Chelsea cuts rates as they aim for top of the table

Borrowers looking to reduce and fix their biggest monthly outgoing may be able to save by switching to one of Chelsea Building Society's latest mortgages.

Related topics:  Mortgages
Amy Loddington
22nd January 2013
Mortgages
The Chelsea has cut rates on short term fixed rate mortgages by up to 0.35% to challenge for the top of the best buy tables, offering a two year fixed rate mortgage at 2.34% and a five year at 2.89%, for 75% LTV.

For first time buyers and others with a smaller deposit, two and five year fixed rate mortgages at 90% LTV are available at market-leading 3.69% and 4.39% respectively.

Chelsea Building Society Product Manager, Sunjeev Sahota, said:


"These are fantastic rates - the Chelsea is known for its competitive mortgages and we are always looking to offer the best value products to borrowers."

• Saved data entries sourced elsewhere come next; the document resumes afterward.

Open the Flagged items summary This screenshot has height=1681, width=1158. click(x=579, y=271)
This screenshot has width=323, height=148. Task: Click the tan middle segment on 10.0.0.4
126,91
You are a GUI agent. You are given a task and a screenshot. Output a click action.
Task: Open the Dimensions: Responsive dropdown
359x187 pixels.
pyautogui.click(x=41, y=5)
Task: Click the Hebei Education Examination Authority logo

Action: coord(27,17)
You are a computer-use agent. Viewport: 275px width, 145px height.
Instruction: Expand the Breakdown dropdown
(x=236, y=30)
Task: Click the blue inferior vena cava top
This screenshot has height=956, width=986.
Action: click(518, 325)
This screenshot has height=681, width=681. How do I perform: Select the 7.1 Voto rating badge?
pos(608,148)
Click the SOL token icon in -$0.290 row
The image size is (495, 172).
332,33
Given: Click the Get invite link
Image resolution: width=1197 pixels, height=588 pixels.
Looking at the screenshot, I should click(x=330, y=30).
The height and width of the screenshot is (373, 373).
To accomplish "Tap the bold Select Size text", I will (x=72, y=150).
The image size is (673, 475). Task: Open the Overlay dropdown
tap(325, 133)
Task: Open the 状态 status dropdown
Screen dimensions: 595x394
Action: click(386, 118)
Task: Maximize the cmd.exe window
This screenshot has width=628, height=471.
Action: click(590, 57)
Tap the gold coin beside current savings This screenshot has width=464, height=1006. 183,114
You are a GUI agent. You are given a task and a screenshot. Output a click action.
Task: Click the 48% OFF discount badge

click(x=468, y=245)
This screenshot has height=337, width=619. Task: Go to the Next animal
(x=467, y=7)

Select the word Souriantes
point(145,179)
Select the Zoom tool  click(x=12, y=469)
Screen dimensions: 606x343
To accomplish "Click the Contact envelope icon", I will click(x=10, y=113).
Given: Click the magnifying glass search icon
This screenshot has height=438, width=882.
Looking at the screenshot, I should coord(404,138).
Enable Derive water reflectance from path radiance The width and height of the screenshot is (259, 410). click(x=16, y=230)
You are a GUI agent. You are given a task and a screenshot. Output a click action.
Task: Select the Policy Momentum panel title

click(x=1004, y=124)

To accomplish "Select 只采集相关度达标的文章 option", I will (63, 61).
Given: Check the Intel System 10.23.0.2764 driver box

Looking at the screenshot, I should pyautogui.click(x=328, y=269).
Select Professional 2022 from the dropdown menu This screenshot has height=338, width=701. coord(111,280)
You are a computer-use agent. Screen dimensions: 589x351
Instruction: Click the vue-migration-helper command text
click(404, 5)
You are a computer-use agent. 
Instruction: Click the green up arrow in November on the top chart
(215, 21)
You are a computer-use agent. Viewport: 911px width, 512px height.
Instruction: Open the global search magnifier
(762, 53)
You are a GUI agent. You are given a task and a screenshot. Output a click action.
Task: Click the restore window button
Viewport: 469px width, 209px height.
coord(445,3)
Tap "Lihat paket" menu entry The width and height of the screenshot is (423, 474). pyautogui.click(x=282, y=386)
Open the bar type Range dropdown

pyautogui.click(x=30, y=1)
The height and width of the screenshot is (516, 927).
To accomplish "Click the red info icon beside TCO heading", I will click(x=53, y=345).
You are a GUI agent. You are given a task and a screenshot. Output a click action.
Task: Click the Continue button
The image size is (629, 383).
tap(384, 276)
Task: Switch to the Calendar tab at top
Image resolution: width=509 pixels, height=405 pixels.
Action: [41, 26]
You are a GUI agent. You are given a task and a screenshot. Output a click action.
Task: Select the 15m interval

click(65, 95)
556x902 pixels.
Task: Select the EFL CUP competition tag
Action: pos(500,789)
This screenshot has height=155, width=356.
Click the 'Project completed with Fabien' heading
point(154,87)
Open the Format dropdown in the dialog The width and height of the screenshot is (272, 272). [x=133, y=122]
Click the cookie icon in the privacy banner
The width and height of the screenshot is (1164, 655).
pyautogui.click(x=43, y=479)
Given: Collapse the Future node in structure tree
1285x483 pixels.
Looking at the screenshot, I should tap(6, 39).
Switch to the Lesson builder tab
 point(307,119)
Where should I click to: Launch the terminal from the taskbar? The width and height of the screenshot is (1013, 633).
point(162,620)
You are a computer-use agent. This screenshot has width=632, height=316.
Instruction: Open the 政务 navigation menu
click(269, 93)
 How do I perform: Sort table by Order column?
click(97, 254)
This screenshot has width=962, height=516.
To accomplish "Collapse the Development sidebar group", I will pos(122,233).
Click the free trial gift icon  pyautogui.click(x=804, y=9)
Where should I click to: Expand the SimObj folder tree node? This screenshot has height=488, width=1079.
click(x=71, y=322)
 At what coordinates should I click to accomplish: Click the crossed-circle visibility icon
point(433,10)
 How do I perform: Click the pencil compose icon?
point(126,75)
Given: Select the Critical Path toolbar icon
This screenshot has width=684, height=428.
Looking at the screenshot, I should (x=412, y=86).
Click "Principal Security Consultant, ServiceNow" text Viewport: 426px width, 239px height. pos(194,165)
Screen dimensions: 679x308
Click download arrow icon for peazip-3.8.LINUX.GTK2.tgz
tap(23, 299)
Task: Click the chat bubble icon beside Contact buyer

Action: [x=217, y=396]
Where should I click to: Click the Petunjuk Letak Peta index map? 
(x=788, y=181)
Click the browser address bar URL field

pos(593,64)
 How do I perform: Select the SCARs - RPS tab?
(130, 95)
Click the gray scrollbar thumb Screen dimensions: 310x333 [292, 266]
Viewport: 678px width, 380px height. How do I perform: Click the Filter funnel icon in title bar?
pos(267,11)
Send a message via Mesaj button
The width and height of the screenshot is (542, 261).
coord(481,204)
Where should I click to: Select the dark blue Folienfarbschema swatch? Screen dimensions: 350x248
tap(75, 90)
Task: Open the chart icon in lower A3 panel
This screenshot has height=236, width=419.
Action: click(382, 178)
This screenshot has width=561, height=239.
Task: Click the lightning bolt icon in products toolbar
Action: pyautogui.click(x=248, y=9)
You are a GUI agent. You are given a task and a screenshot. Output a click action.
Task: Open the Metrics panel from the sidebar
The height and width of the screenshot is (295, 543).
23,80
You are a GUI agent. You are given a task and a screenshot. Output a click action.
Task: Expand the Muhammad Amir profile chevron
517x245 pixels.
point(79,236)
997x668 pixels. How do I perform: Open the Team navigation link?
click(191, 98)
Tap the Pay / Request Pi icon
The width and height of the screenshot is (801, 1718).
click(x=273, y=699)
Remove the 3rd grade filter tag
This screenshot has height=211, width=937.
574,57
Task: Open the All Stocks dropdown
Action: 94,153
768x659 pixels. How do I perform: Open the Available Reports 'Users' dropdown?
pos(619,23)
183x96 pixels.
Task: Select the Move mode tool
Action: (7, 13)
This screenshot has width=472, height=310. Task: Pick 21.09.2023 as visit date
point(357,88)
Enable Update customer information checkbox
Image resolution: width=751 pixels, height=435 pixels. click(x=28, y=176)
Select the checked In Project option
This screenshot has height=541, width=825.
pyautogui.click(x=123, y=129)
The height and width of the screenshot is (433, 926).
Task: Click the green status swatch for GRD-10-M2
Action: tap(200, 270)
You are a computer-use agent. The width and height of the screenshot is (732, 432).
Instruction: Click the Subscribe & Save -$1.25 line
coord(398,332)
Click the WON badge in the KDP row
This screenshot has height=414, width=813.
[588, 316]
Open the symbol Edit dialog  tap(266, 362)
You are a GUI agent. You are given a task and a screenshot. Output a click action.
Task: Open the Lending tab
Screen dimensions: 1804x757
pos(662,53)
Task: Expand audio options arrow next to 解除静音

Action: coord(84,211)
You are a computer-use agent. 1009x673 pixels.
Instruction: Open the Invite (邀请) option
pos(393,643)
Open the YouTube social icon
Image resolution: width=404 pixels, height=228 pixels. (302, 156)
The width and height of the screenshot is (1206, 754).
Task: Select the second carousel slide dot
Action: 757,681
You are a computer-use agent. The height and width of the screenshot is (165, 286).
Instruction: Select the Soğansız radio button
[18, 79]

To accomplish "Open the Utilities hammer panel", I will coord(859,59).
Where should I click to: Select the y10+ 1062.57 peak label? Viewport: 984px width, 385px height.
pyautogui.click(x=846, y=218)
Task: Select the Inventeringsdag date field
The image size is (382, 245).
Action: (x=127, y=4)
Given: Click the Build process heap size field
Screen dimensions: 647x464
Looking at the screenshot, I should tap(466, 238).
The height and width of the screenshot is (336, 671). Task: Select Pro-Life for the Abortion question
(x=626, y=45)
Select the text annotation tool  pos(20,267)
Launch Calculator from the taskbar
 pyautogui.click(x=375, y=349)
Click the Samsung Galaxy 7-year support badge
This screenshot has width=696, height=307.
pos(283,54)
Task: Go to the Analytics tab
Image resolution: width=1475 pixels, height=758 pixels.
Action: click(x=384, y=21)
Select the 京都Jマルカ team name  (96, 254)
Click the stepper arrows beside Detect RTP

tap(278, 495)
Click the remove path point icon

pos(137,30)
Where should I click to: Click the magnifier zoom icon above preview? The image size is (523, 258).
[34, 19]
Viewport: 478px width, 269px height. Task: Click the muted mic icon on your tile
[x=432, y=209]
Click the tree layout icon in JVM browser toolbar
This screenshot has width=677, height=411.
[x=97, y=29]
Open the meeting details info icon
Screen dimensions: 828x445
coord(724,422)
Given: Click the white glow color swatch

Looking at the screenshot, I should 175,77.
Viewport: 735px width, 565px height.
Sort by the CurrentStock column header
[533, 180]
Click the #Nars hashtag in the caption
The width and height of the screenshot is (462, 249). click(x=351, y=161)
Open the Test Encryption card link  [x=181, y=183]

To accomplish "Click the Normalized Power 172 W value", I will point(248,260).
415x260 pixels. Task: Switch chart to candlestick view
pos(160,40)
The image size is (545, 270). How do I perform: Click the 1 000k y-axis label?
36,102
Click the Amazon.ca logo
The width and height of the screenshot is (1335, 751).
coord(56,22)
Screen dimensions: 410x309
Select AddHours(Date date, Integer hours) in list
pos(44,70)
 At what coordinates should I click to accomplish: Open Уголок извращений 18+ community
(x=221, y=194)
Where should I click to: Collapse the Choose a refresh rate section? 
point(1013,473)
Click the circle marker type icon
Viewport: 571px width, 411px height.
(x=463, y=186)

"We have rates at 90% and 75% LTV with a choice of fixed terms, from two, three or five years, as well as a choice of fees and incentives, including cashback, for borrowers wanting to minimise their upfront costs.

"Mortgage repayments are usually a borrower's largest monthly outgoing, which is why so many of our members choose a fixed rate deal to give the security to plan the rest of their monthly budget, which is all the more important when food, fuel and utility bills are continuing to rise."